The most important loopholes were the fact that al-Nusra, which is a major terrorist organization operating in many areas that are now undergoing serious humanitarian catastrophe, continues to be collaborating with various groups that have been supported by governments in the region and outside the region and there is a need to once and for all deal with that.

The Foreign Minister did not refer to the obstacles to political progress, including President Assad’s refusal of any transitional governing authority and the Syrian regime’s refusal of aid into besieged areas.
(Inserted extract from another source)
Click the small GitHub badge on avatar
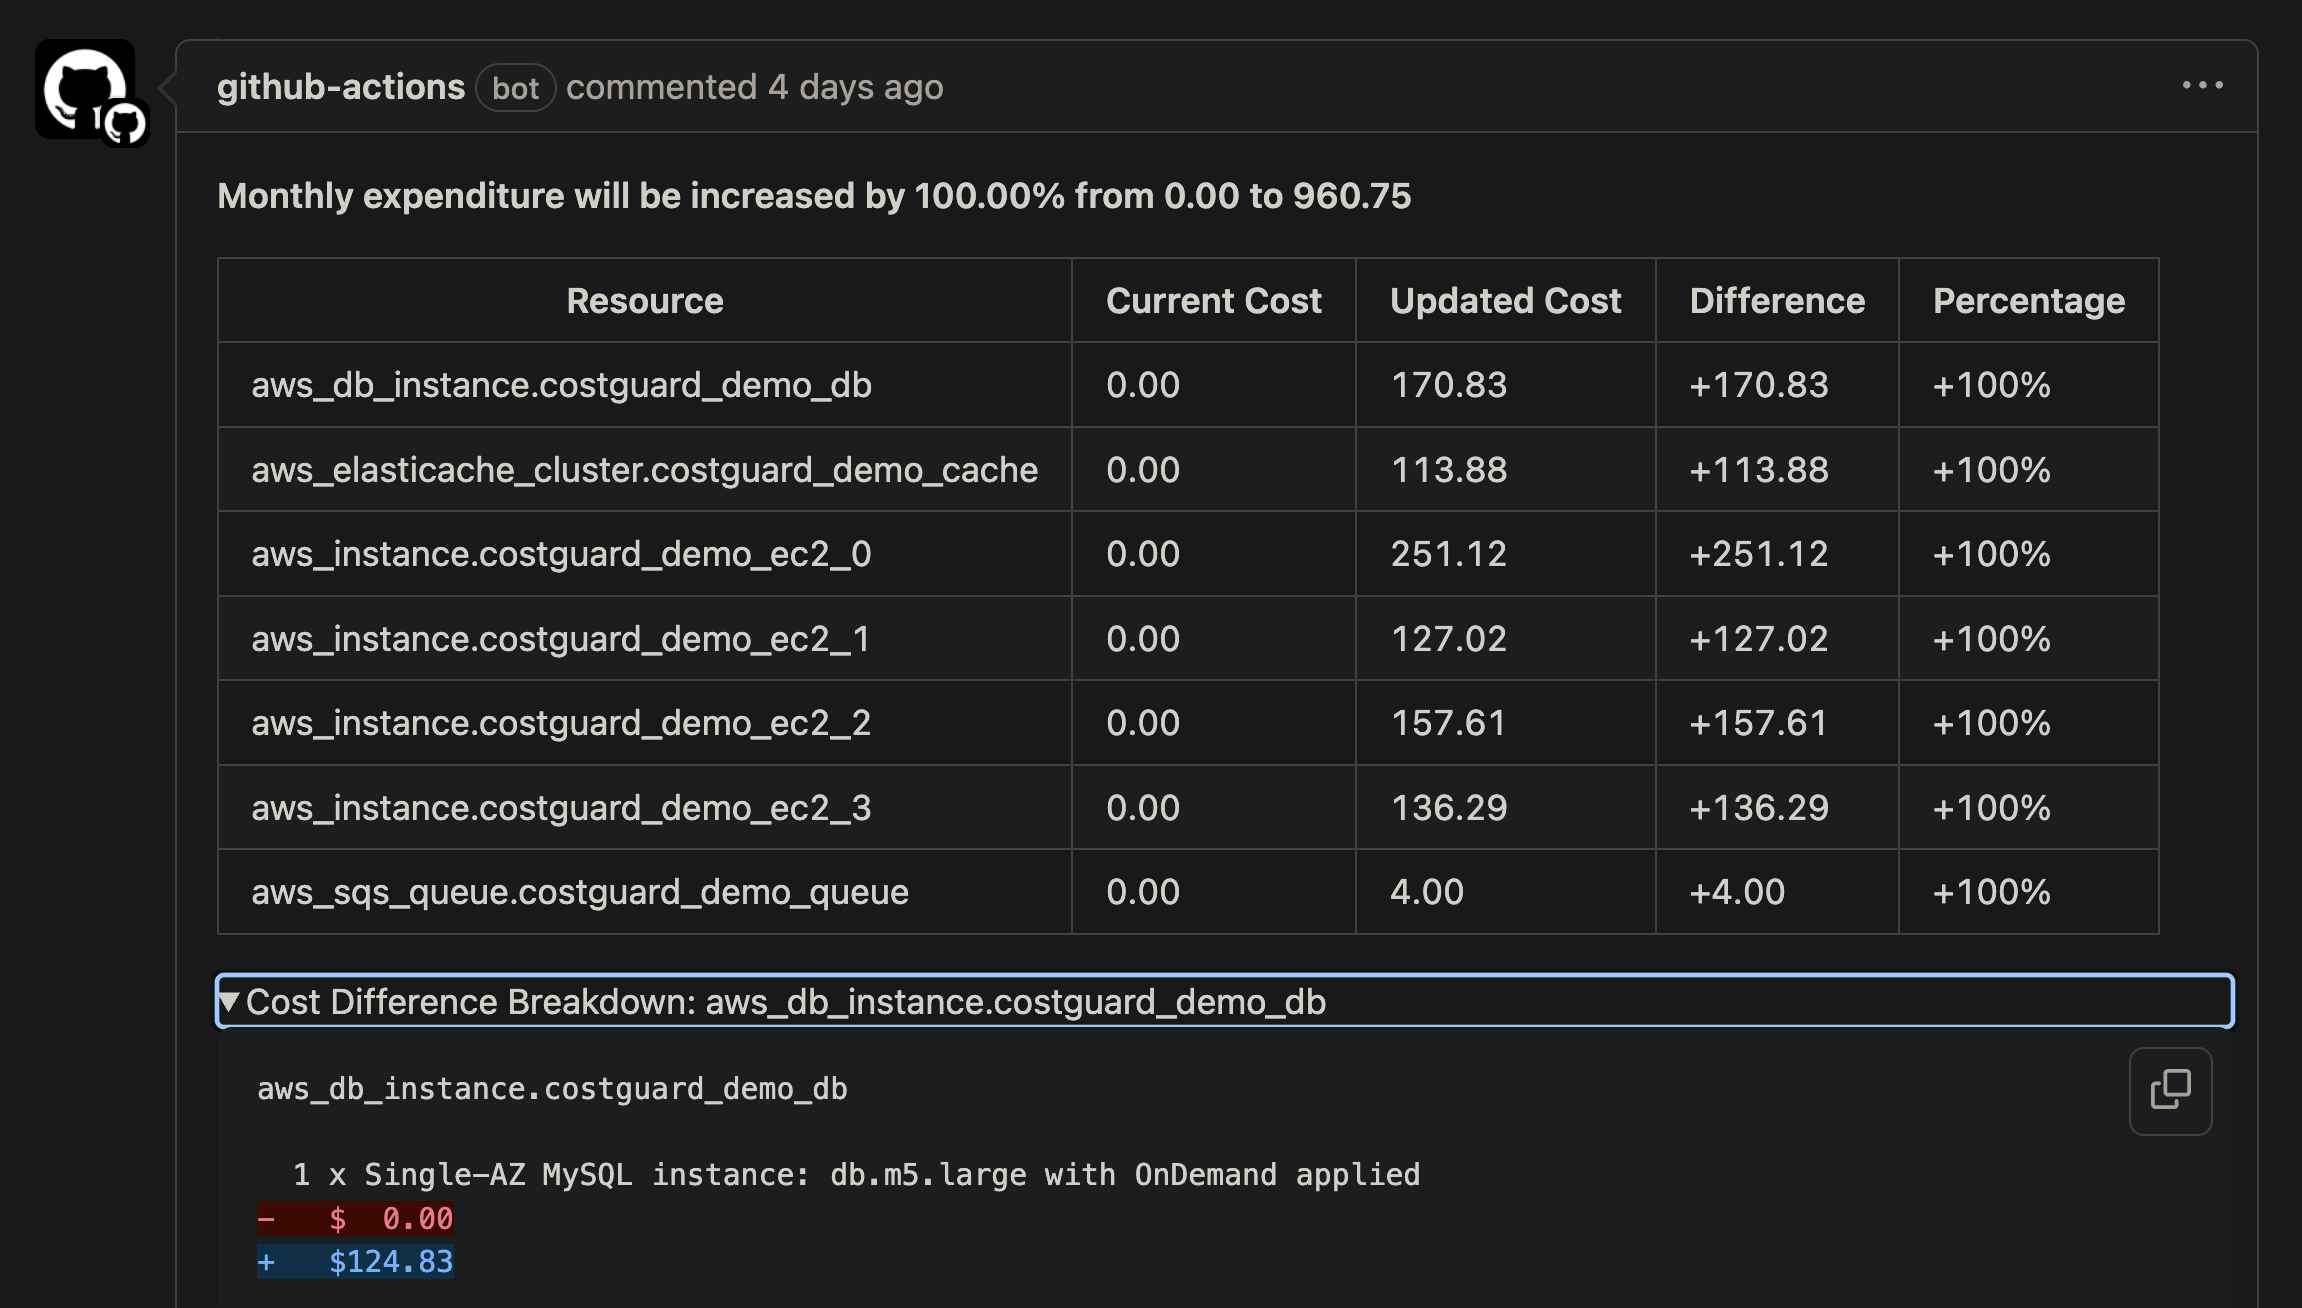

Instead, he repeated Tehran’s stock line about support of “Syrians”:

It’s a Syrian-owned, Syrian-led process. People here are supposed to help…not to dictate to the Syrian people and this is what we have been pointing out time and again.

Zarif met other diplomats on the sidelines of the conference, including US Secretary of State John Kerry, British Foreign Secretary Philip Hammond, and Omani Foreign Minister Yussef bin Alawi. However, he did not see his Saudi counterpart, Adel al-Jubeir.


Supreme Leader Blasts “Satanic” US and Saudi Arabia

The Supreme Leader has continued his rhetorical assault on the US and Saudi Arabia, proclaiming them to be “Satanic” powers against Islam.

Ayatollah Khamenei told an international Qur’an competition in Tehran on Wednesday:

Some Islamic governments are betraying their people and the Islamic Ummah [community] and paving the way for the American influence….Those who are implementing the American policy in the region are adhering to Taghut [idolatry].

He continued, “Satanic powers are scared of Islam and the 1.5-billion Muslim community….We have no doubt victory belongs to Islam.”


Senior Officials Continue Criticism of Rafsanjani’s Daughter

Senior officials are continuing to denounce the daughter of former President Hashemi Rafsanjani over her visit last week with a Baha’i political prisoner.

Mohsen Rezaei, the Secretary of the Expediency Council, said on Tuesday, “Support for false religions is not a dimension of human rights….If someone in Iran establishes a relationship with false religions, it is political.”

A provincial representative of the Supreme Leader said the meeting with Fariba Kamalabadi, a Baha’i activist on furlough from a 10-year prison sentence, was tantamount to “conformity with international Zionism” and called on the judiciary to investigate the meeting.

Hashemi was a cellmate of Kamalabadi in 2012-2013, when Rafsanjani’s daughter served a six-month sentence for “propaganda against the regime”. She was joined in the meeting by other former political prisoners, overseen by a portrait of a Baha’i leader from the early 20th century.

See Iran Feature: Rafsanjani’s Daughter Provokes Anger by Meeting Baha’i Political Prisoner

Head of judiciary Sadegh Larijani, and Grand Ayatollah Makarem Shirazi led the campaign against Hashemi, declaring members of the Baha’i faith “agents of Israel and America”.

Facing the political pressure, Rafsanjani — long a target of Iran’s hardliners in regime in-fighting — said his daughter “has made a bad mistake and must atone”.

A cartoon in Tasnim News mocks Hashemi, pictured at the grave of the Baha’i Prophet Bahaullah, with a 1975 quote from the Shah about the Persian King Cyrus, “We continue your legacy.”